Dans un article consacré au retour des femmes de combattants, le pure-player indique que les autorités marocaines sont en discussion concernant le retour de “dizaines d’entre elles”, qui ne représentent “aucun danger”. Plusieurs d’entre elles sont détenues dans les camps de jihadistes surveillés par les Forces démocratiques syriennes (FDS).
A la fin octobre, le directeur du Bureau central d’investigations judiciaires (BCIJ), Abdelhak Khiame, avait estimé que les proches des jihadistes n’était “pas des terroristes”. Ils ne peuvent “en rien être blâmés”, avait-il ajouté lors d’une conférence de presse.

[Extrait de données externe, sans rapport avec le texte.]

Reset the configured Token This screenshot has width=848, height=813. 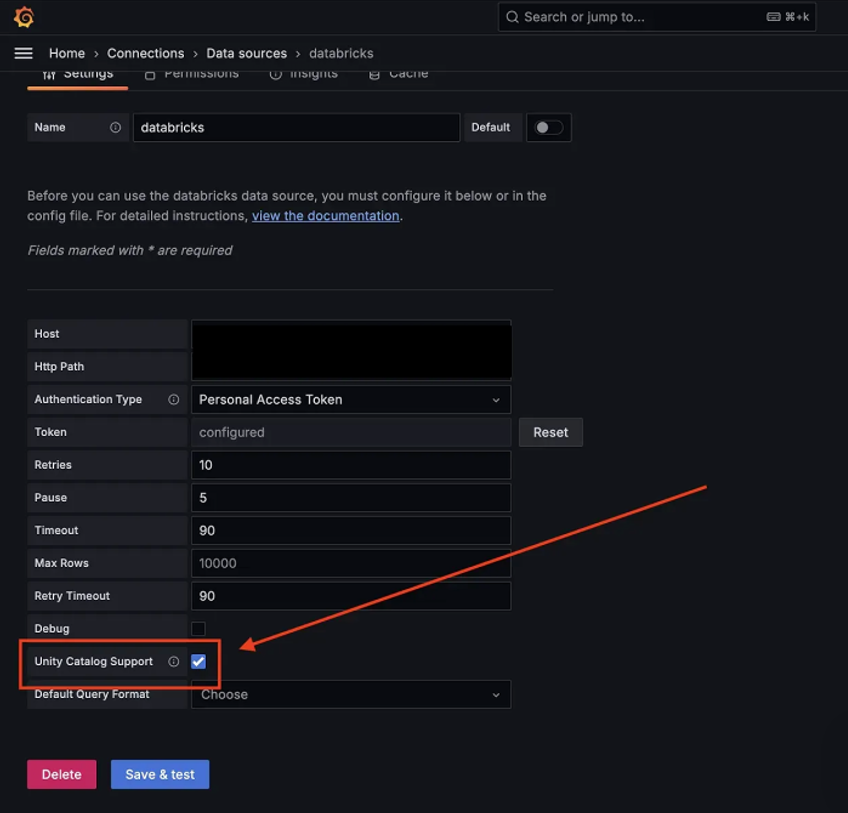tap(550, 432)
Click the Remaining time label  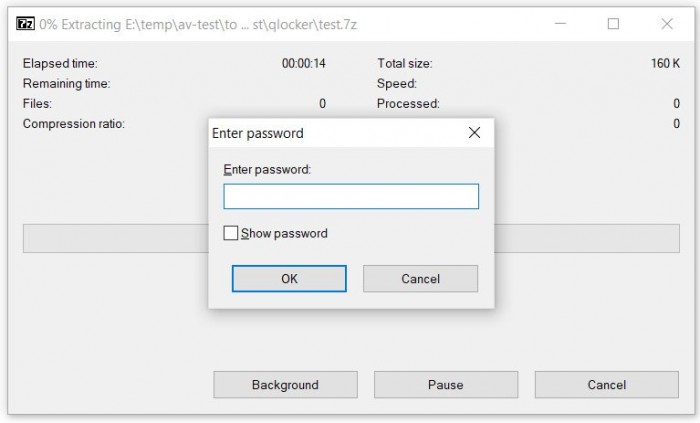pos(66,84)
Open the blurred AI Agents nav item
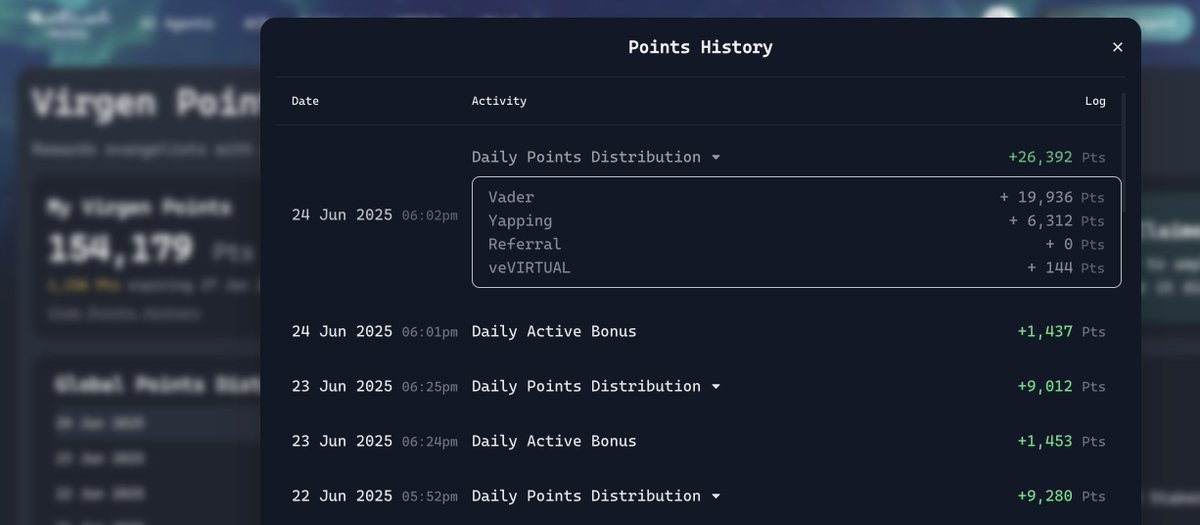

Le patron du BCIJ estimait à “280 femmes et 391 enfants marocains”, qui se trouvent dans ces campements. Toujours selon la même source, 1 659 Marocains ont rejoint le groupe Etat islamique ou d’autres organisations jihadistes. 742 ont trouvé la mort au combat.
Alors que la chute du califat est désormais plus ou moins actée, la problématique interroge dans de nombreux pays. Rien qu’au campement d’al-Hol, les organisations humanitaires sur le terrain estiment que 70 000 personnes y sont entassées, des familles de jihadistes de toutes nationalités. Les forces kurdes ne cessent d’interpeller la communauté internationale afin qu’une institution judiciaire soit érigée sur place, pour juger les jihadistes de Daech. Un tribunal international spécial, calqué sur des modèles en ex-Yougoslavie et au Rwanda.
Un casse-tête international
Quant aux pays concernés, ils se distinguent par leur lenteur. Michelle Bachelet, la Haute-Commissaire des Nations unies aux droits de l’Homme a demandé aux différents pays, le 24 juin, que les membres des familles des jihadistes capturés ou tués en Syrie et en Irak soient “rapatriés, à moins qu’ils ne soient poursuivis pour des crimes”.
Un point corroboré le défenseur des droits de l’Homme Abdelilah al-Khodari, contacté par Hespress. “L’Etat marocain est moralement, humainement et légalement obligé de recevoir ses enfants malgré tout ce qu’ils ont commis”, détaille le militant. Néanmoins, ce dernier appelle à ce que la surveillance de leurs mouvements soit accrue afin que “leurs convictions extrémistes n’influencent pas les autres, avec la propagation d’idées subversives dans le but de commettre un crime”.
Si la question des femmes et enfants de jihadistes est restée jusque-là marginale, le Maroc avait déjà procédé, en mars dernier, au rapatriement de huit de ses ressortissants présents dans les zones de conflits syriennes. Une opération qui revêtait un caractère humanitaire, avait souligné le ministère de l’Intérieur dans un communiqué. Une initiative saluée par le département d’Etat américain : “Les actions du Maroc devraient encourager d’autres pays à rapatrier et à poursuivre leurs citoyens qui ont voyagé pour combattre auprès du groupe dit Etat islamique”.
Les ressortissants marocains qui rentrent au pays sont arrêtés et peuvent écoper de peines allant de 10 à 15 ans de prison. Ils seraient déjà plus de 200 “revenants” à avoir été, jusque-là, interpellés et traduits devant la justice à la mi-2018, selon des chiffres officiels.